C’est l’affaire Denis Baupin qui a rapproché ces cinq militantes. Au procès pour diffamation intenté et perdu en 2019 par l’ancien député EELV aux huit femmes qui l’accusaient d’agressions sexuelles et de harcèlement, Fiona Texeire croise Mathilde Viot. Assistante parlementaire, elle est là pour le compte de Chair collaboratrice, collectif qu’elle a cofondé en 2016 pour signaler les comportements sexistes au sein de l’Assemblée nationale. En sortant de l’audience, les deux femmes vont boire un verre avec les victimes et les témoins du procès. Les deux collaboratrices d’élus ont la trentaine et une obsession : comment faire pour que cela ne se reproduise pas ? Assez vite, elles se mettent en contact avec Madeline Da Silva, adjointe au maire aux Lilas (Seine- Saint-Denis) et militante féministe très active au sein du collectif #NousToutes. Alice Coffin, conseillère de Paris, les rejoint quelques mois plus tard. Ce samedi, autour de la table, elles font les derniers « recaps », peaufinent quelques formulations. Mathilde Viot fait dé – ler sur son ordinateur un Google Doc long comme le bras, témoin de mois de préparatifs. La dernière version de la tribune qui doit être publiée lundi 15 novembre par Le Monde est arrivée. Deux cent quatre-vingt-cinq femmes politiques y demandent d’« écarter les auteurs de violences sexuelles et sexistes » de la vie politique. Ce n’est qu’une partie de leur offensive. Une pétition sur Change.org (« une base féministe de 1,9 million, vous vous rendez compte ? », glisse Madeline Da Silva, à l’origine de plusieurs mobilisations dont, récemment, le #metoo inceste) va être lancée dans la foulée. Un espace y est prévu pour que les responsables politiques s’engagent à ne pas parrainer, ni investir ni embaucher dans leur équipe « des personnes mises en cause pour violences sexistes et sexuelles ». Avec le hashtag #metoopolitique, une campagne de témoignages de victimes qui ont été la proie d’hommes politiques s’ouvre également.

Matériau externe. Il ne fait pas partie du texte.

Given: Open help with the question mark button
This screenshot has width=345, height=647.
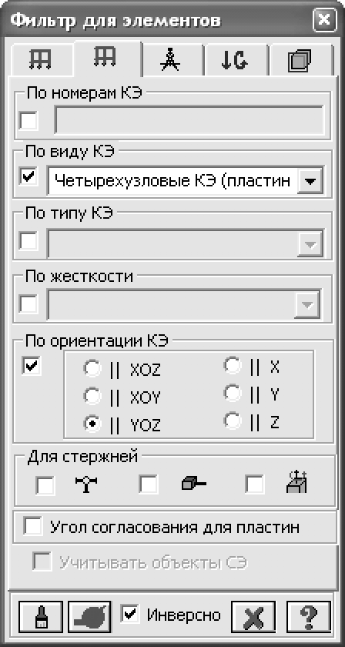Looking at the screenshot, I should 309,617.
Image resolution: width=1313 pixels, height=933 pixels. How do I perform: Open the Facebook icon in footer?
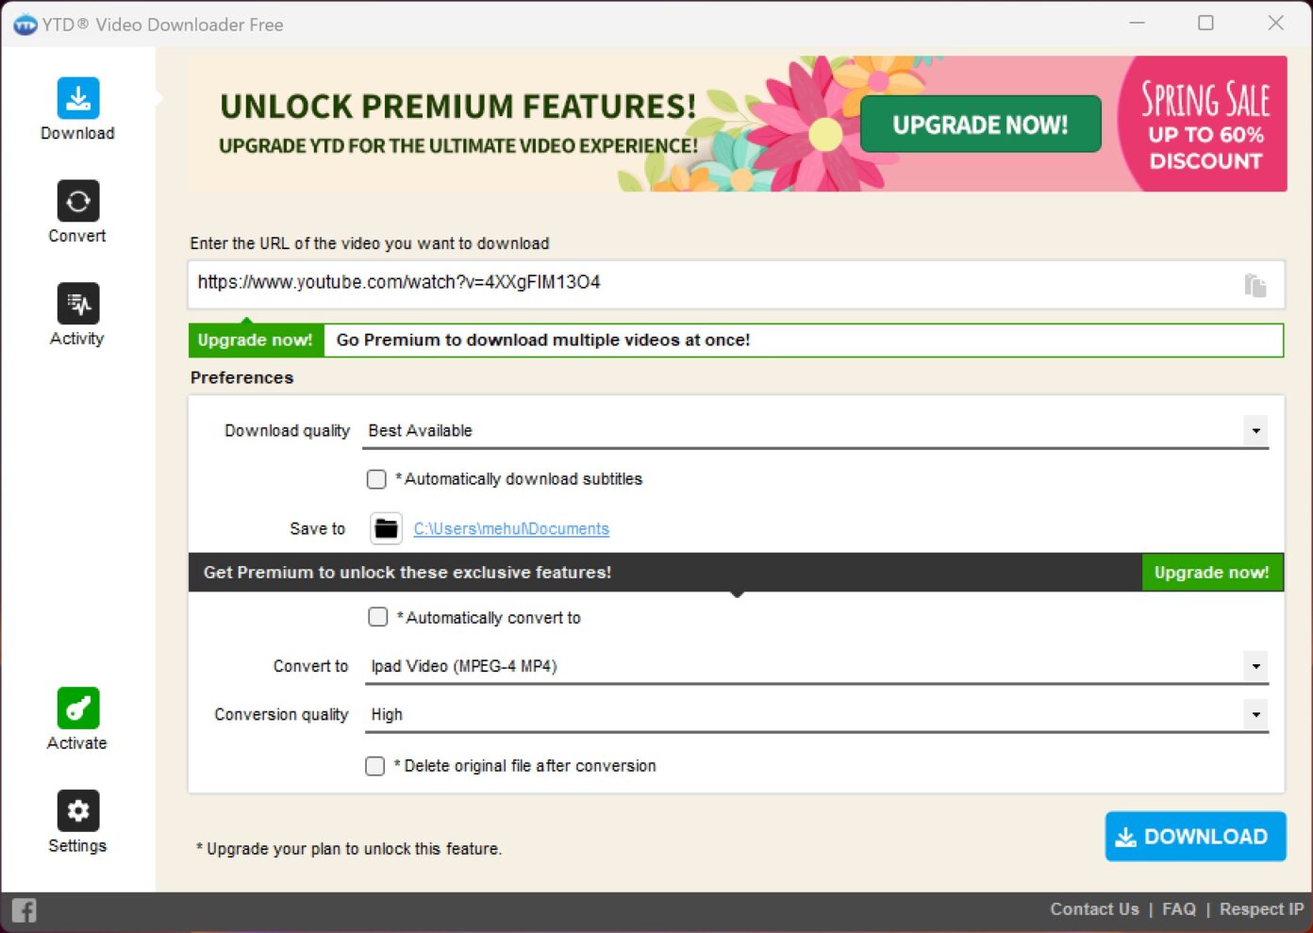[25, 910]
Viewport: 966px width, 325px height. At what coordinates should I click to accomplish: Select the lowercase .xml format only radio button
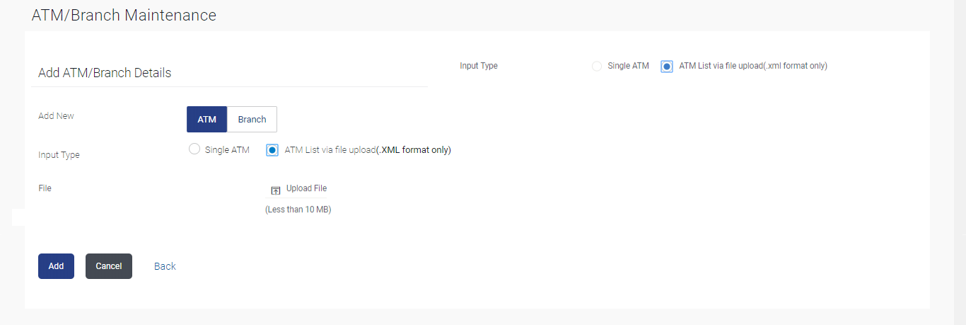click(667, 66)
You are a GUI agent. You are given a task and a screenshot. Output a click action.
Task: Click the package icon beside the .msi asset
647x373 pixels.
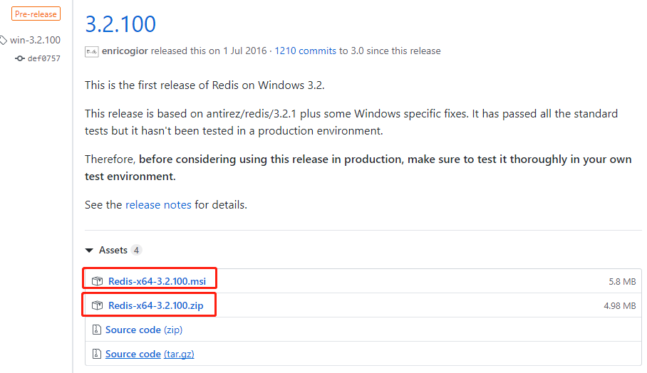[x=98, y=281]
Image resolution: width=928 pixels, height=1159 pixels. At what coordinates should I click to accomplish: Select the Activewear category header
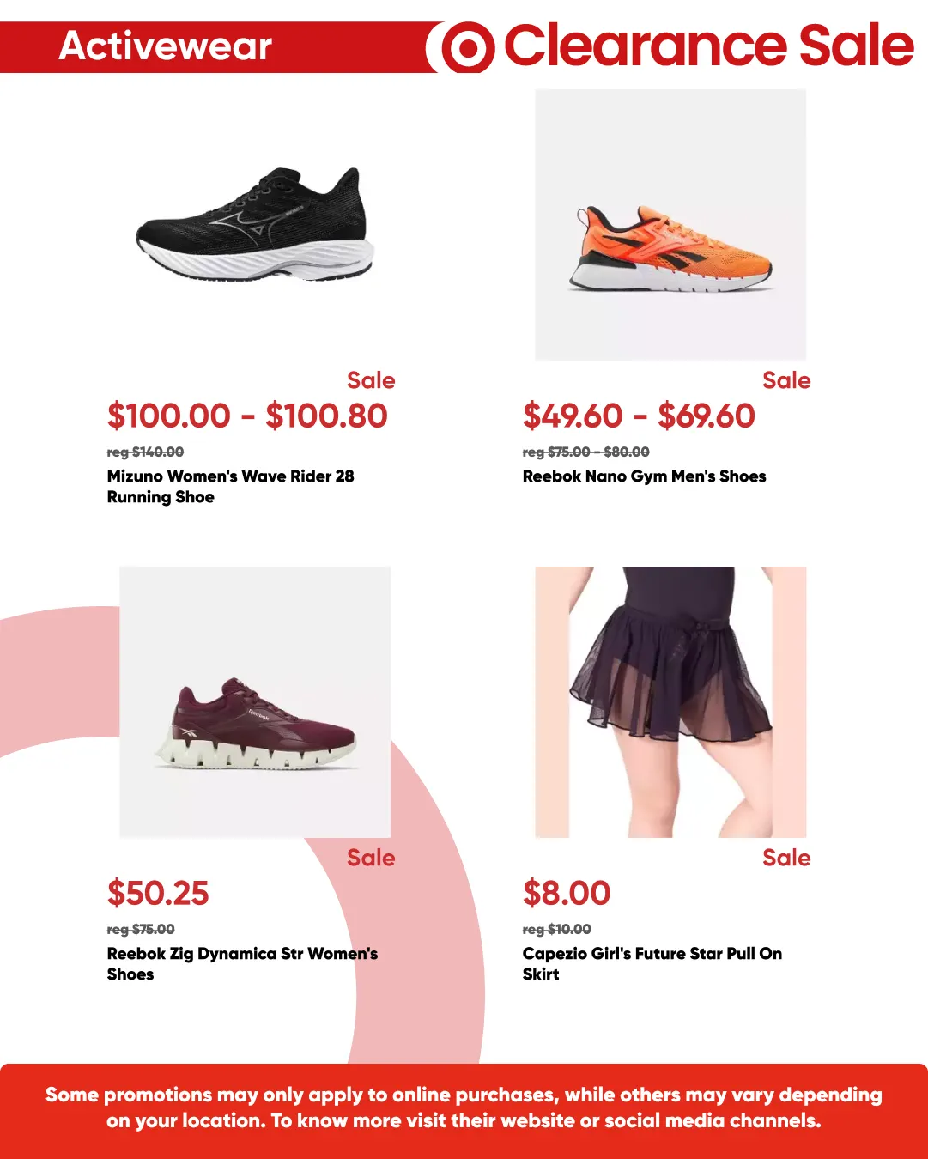coord(166,46)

« Il ne s’agit pas juste de témoigner, précise Alice Coffin. Il y a un enjeu électoral, avec les législatives et la présidentielle, on fait pression. » Ce #metoopolitique sera-t-il « l’étincelle » qu’elles espèrent pour changer un monde qui résiste encore aux coups de boutoir des révolutions féministes ? Un « collègue qui mime une fellation quand une [autre] parle », des réflexions comme « Vous n’êtes pas obligée de parler… votre mari vous attend pour dîner », ou « Tu me la joues Basic Instinct… » : les 390 témoignages de l’enquête « Entendu à la mairie », lancée par Madeline Da Silva il y a deux ans, ont confirmé que le sexisme ordinaire n’est pas dévolu aux lieux de pouvoir. « Ça ne bouge pas tant que ça, se désole-t-elle. En politique, on ne se bat pas seulement pour obtenir une écoute, mais contre une volonté d’étouffer la parole. » À l’Assemblée, Mathilde Viot l’a bien vu. Sur une centaine de témoignages qu’elle a pu recueillir, une collaboratrice sur cinq rapportait avoir été victime d’une agression sexuelle. « Tout cela a pour objectif d’exclure les femmes de la sphère politique », dénonce-t-elle. Celles qui osent parler à visage découvert le payent, la plupart du temps. « En dénonçant ces violences, on s’attaque au cœur du système. Ils vont nous trouver sur le chemin », prévient Alice Coffin, le sourire aux lèvres.